As it turns out, I did, in fact recieve a pair. I placed them together in a 5 gallon sterlite to see the reaction between the 2 and the male immediately approached the female and called a little bit. The female turned around to face him and sat in a relaxed position as he was calling. There was no physical contact whatsoever and has not been since. The calling hasn't continued any since then but I'm sure that it will once they are placed in the 20H that I am preparing for them. 

-Bill J.


----------



## Guest (Jul 23, 2004)

BTW, the top image is of the female and the bottom 3 are the male.

-Bill J.


----------



## Ed Martin (Mar 25, 2004)

Hey Bill, that is great news! Are you starting a waiting list yet ;-)
Ed


----------



## kyle1745 (Feb 15, 2004)

great news bill, best of luck with them.


----------



## Guest (Jul 23, 2004)

I was checking out a map of Panama on Saurain's site and noticed a city on the mainland called Almirante.
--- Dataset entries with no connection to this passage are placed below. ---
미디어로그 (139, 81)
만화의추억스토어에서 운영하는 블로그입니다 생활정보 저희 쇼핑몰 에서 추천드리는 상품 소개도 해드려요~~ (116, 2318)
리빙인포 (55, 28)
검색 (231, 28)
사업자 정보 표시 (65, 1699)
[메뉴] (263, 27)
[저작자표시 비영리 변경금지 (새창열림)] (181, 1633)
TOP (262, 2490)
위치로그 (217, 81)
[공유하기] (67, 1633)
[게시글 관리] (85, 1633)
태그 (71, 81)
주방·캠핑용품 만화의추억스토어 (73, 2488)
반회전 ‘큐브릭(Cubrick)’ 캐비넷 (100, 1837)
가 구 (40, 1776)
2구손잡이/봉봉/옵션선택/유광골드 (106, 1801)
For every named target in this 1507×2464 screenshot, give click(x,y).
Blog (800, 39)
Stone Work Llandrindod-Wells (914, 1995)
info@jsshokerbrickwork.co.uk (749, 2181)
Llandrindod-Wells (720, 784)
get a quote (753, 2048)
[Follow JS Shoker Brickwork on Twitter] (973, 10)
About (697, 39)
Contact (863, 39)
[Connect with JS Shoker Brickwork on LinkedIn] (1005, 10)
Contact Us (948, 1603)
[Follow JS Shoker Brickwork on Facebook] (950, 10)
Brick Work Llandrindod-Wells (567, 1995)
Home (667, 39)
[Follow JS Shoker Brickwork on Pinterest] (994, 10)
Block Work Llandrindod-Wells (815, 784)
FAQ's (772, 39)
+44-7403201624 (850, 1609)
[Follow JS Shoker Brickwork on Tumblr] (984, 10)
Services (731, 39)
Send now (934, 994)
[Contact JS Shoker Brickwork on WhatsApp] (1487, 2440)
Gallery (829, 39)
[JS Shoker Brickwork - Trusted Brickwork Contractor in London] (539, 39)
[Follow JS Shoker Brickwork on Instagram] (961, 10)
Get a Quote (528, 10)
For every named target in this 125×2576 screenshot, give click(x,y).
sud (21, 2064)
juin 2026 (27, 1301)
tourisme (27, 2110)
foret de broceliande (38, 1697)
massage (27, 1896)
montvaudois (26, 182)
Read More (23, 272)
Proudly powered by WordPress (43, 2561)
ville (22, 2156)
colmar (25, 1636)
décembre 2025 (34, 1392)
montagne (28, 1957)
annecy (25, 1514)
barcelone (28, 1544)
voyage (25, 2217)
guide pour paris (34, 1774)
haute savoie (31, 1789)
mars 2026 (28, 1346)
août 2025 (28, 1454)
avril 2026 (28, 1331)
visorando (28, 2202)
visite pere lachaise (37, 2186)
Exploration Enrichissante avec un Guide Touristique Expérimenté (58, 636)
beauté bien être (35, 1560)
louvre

Just thought I'd throw that out so you all have an idea if you didn't already of where they may have possibly came from.Very nice frogs BTW.
Mark W.


----------



## khoff (Feb 18, 2004)

http://www.dendrobatesworld.com has a great map of bocas del toro area showing where most of the morphs come from. Great pictures too.


----------



## Guest (Jul 23, 2004)

Thanks guys! I know this is pure speculation on the sexing of the non-calling frog but as most of us know, if 2 male pumilio come together, it most likely results in them rolling through the viv fighting like mad. Also their is a substantial size difference lengthwise. So I'm pretty sure they are a pair.

-Bill J.


----------



## Guest (Jul 23, 2004)

Ed Martin said:


> Hey Bill, that is great news! Are you starting a waiting list yet ;-)
> Ed


Right now I'm just hoping to get them breeding. What few offpsring they do put out will be held back and traded for other bloodlines. It'll probably be a long way off before these will be available to the public. 

-Bill J.


----------



## Guest (Jul 23, 2004)

I've spent some time on the island and will look for pictures of there when I get some free time.
j


----------



## Uncle Sal (May 7, 2004)

thats a cool map on that website khoff, 

Yea please bill add me on that list, if there is one, the way you guys describe these pums makes me want a pair so bad.


----------



## Ed Martin (Mar 25, 2004)

Bill just kidding.... but I really hope that guys like you can get them to breed. 
Ed


----------